J'AI tranché sur le point qui paraissait l'inquiéter.

BÉGEARSS

Il en est un, Monsieur, qui m'inquiète beaucoup plus; je vous trouve un air accablé…

LE COMTE

Te le dirai-je, Ami! la perte de mon fils me semblait le plus grand malheur. Un chagrin plus poignant fait saigner ma blessure, et rend ma vie insupportable.

BÉGEARSS

Si vous ne m'aviez pas interdit de vous contrarier là-dessus, je vous dirais que votre second fils…

LE COMTE, vivement

Mon second fils! je n'en ai point!

BÉGEARSS

Calmez-vous, Monsieur; raisonnons. La perte d'un enfant chéri peut vous rendre injuste envers l'autre; envers votre épouse, envers vous. Est-ce donc sur des conjectures qu'il faut juger de pareils faits?

LE COMTE

Des conjectures? Ah! j'en suis trop certain! Mon grand chagrin est de manquer de preuves. – Tant que mon pauvre fils vécut, j'y mettais fort peu d'importance. Héritier de mon nom, de mes places, de ma fortune… que me fesait cet autre individu? Mon froid dédain, un nom de terre, une croix de Malthe, une pension, m'auraient vengé de sa mère et de lui! Mais, conçois-tu mon désespoir, en perdant un fils adoré, de voir un étranger succéder à ce rang, à ces titres; et, pour irriter ma douleur, venir tous les jours me donner le nom odieux de son père?

BÉGEARSS

Monsieur, je crains de vous aigrir, en cherchant à vous appaiser; mais la vertu de votre épouse…

LE COMTE, avec colère

Ah! ce n'est qu'un crime de plus. Couvrir d'une vie exemplaire un affront tel que celui-là! Commander vingt ans par ses mœurs et la piété la plus sévère, l'estime et le respect du monde; et verser sur moi seul, par cette conduire affectée, tous les torts qu'entraîne après soi ma prétendue bisarrerie!.. Ma haine pour eux s'en augmente.

BÉGEARSS

Que vouliez-vous donc qu'elle fît; même en la supposant coupable? Est-il au monde quelque faute qu'un repentir de vingt années ne doive effacer à la fin? Fûtes vous sans reproche vous-même? Et cette jeune Florestine, que vous nommez votre pupille, et qui vous touche de plus près…

LE COMTE

Qu'elle assure donc ma vengeance! Je dénaturerai mes biens, et les lui ferai tous passer. Déjà trois millions d'or, arrivés de la Vera Crux, vont lui servir de dot; et c'est à toi que je les donne. Aide-moi seulement à jeter sur ce don un voile impénétrable. En acceptant mon porte-feuille, et te présentant comme époux, suppose un héritage, un legs de quelque parent éloigné…
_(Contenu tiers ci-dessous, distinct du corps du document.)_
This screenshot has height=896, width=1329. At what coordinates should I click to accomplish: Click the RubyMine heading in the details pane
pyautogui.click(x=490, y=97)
BÉGEARSS, montrant le crêpe de son bras

Voyez que, pour vous obéir, je me suis déjà mis en deuil.

LE COMTE

Quand j'aurai l'agrément du Roi pour l'échange entammé de toutes mes terres d'Espagne contre des biens dans ce pays, je trouverai moyen de vous en assurer la possession à tous deux.

BÉGEARSS, vivement

Et moi, je n'en veux point. Croyez-vous que, sur des soupçons… peut-être encor très peu fondés, j'irai me rendre le complice de la spoliation entière de l'héritier de votre nom? d'un jeune homme plein de mérite; car il faut avouer qu'il en a…

LE COMTE, impatienté

Plus que mon fils, voulez-vous dire? Chacun le pense comme vous; cela m'irrite contre lui!..

BÉGEARSS

Si votre pupille m'accepte; et si, sur vos grands biens, vous prélevez, pour la doter, ces trois millions d'or, du Mexique, je ne supporte point l'idée d'en devenir propriétaire, et ne les recevrai qu'autant que le contrat en contiendra la donation que mon amour sera censé lui faire.

LE COMTE le serre dans ses bras

Loyal et franc ami! quel époux je donne à ma fille!..

SCÈNE VII
SUSANNE, LE COMTE, BÉGEARSS
SUSANNE

MONSIEUR, voilà le coffre aux diamans; ne le gardés pas trop long-temps; que je puisse le remettre en place avant qu'il soit jour chez madame!

LE COMTE

Susanne, en t'en allant, défends qu'on entre, à moins que je ne sonne.

SUSANNE, à part

Avertissons Figaro de ceci. (Elle sort.)

SCÈNE VIII
LE COMTE, BÉGEARSS
BÉGEARSS

QUEL est votre projet sur l'examen de cet écrin?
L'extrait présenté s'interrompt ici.